An 11.67 point difference is a Z score of -1.55 which would roughly equates to an IQ of 77 if those were the test’s norms (mean IQ 100 SD 15).
but I don’t have those stats so I’m comparing them to another group of white kids.
If you look at the two rows underneath, you see these white 5-year-old have an average IQ of 109.96 and an SD of 13.85 on the test norms so a Z score of -1.55 on their distribution is about IQ 88 on the test norms.
I see, thanks.
“mixed adopted Australoids have raw scores of about 44, 63, 65 and 95”
By imposing a gridline on the graph one can get more accurate estimates.
Real numbers are more like 46, 57, 67.5 and 95.
So instead of 9 year olds scoring 63, they’re actually 7.5 year olds scoring 57?
So instead of 9 year olds scoring 63, they’re actually 7.5 year olds scoring 57?
I only calculated IQs for ages 5, 9, 10 & 11 because those are the ages I have norms for (table 2)
I’m confused. For aboriginal test scores did you use the numbers at the triangles closest to those ages, or did you extrapolate in straight lines from those triangles to the correct ages?
The 5-year old and 9-year old aboriginal scores you estimate look like such extrapolation, but not the older estimates.
I’m confused. For aboriginal test scores did you use the numbers at the triangles closest to those ages, or did you extrapolate in straight lines from those triangles to the correct ages?
The former was my intention but it’s likely I made a few minor mistakes as interpreting these graphs gets quite tedious.
Is the tantrum over yet?
Why do you put so much stock in kids IQ scores.

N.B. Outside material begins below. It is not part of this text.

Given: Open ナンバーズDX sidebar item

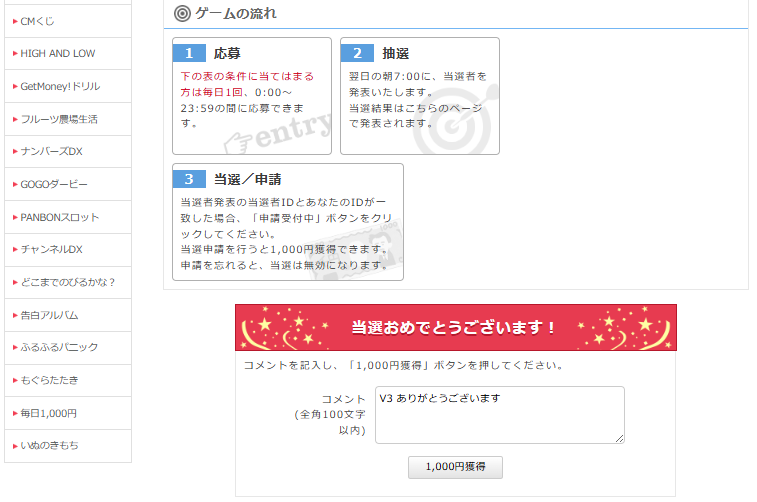Looking at the screenshot, I should click(51, 151).
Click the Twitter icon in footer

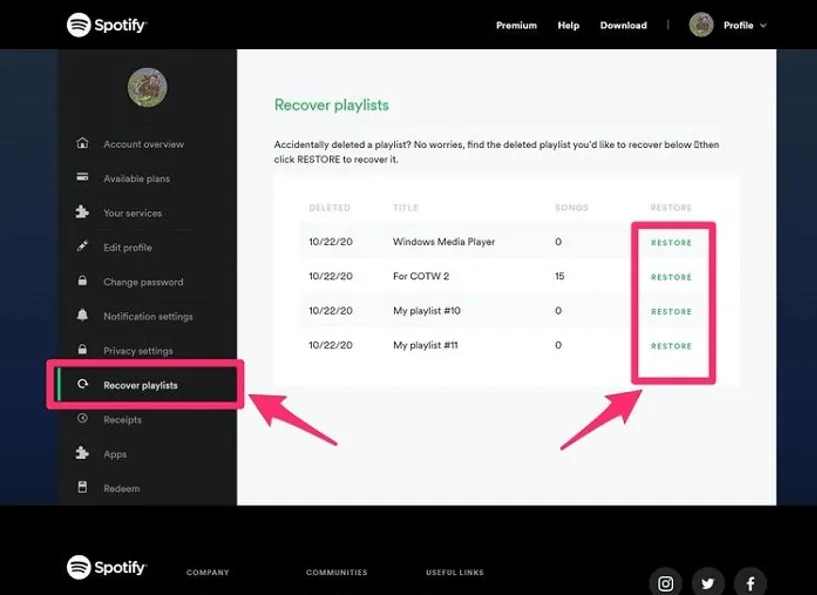[x=707, y=582]
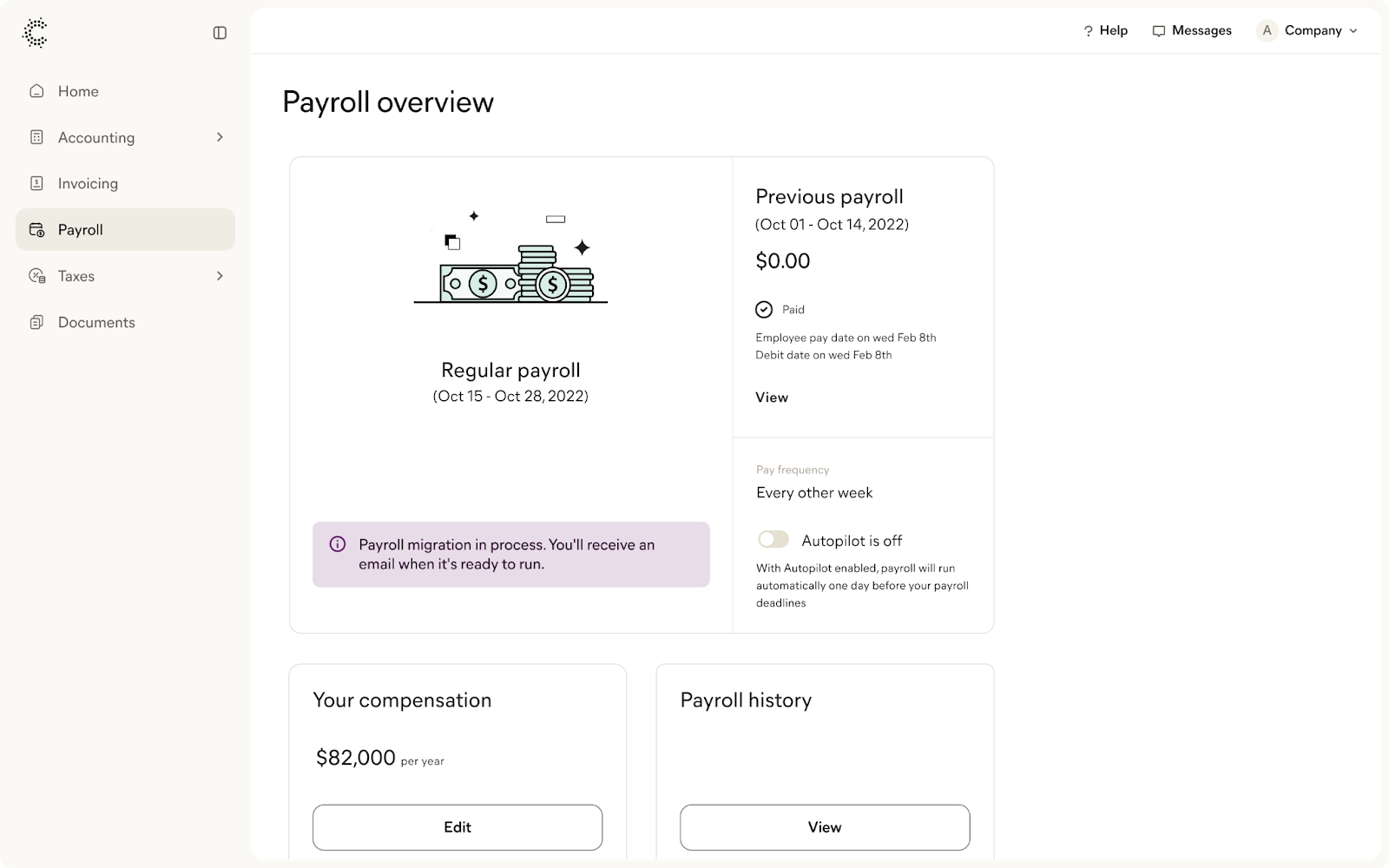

For something like a picture vocab test it means all the world whether they are raised by whites or raised in the scrub by aborigines. The test is too culture loaded.
I would prefer they were tested as adults but this is the only study of australoids adopted by whites. It is said that by the age of 10, IQ is so stable that it makes no difference if you’re tested as a kid or as an adult but that’s probably an overstatement..
But the test is stupid. I’m exaggerating a bit but its like testing people for their knowledge of Bible verses and comparing christian adopters with aborigine adopters.
Well it’s not the only test they took and in the rest of the series I will discuss the others. I understand how you feel. David Wechsler himself thought so little of vocabulary that it was originally only used as an alternate test (if one of the main tests was spoiled). To his surprise vocabulary turned out to be one of the best tests in the entire battery, showing an impressive correlation with overall IQ.
The reason vocabulary is such a good measure of IQ is we learn new words not by memorizing word lists or looking words up in the dictionary, but by inferring the meaning of a word from the context they’re used in and that’s a process that requires subtlety and abstract reasoning. So if Australoids raised in white homes have smaller vocabularies than whites raised in white homes, it suggests a genetic difference.
Australian Aboriginals are the master race fools!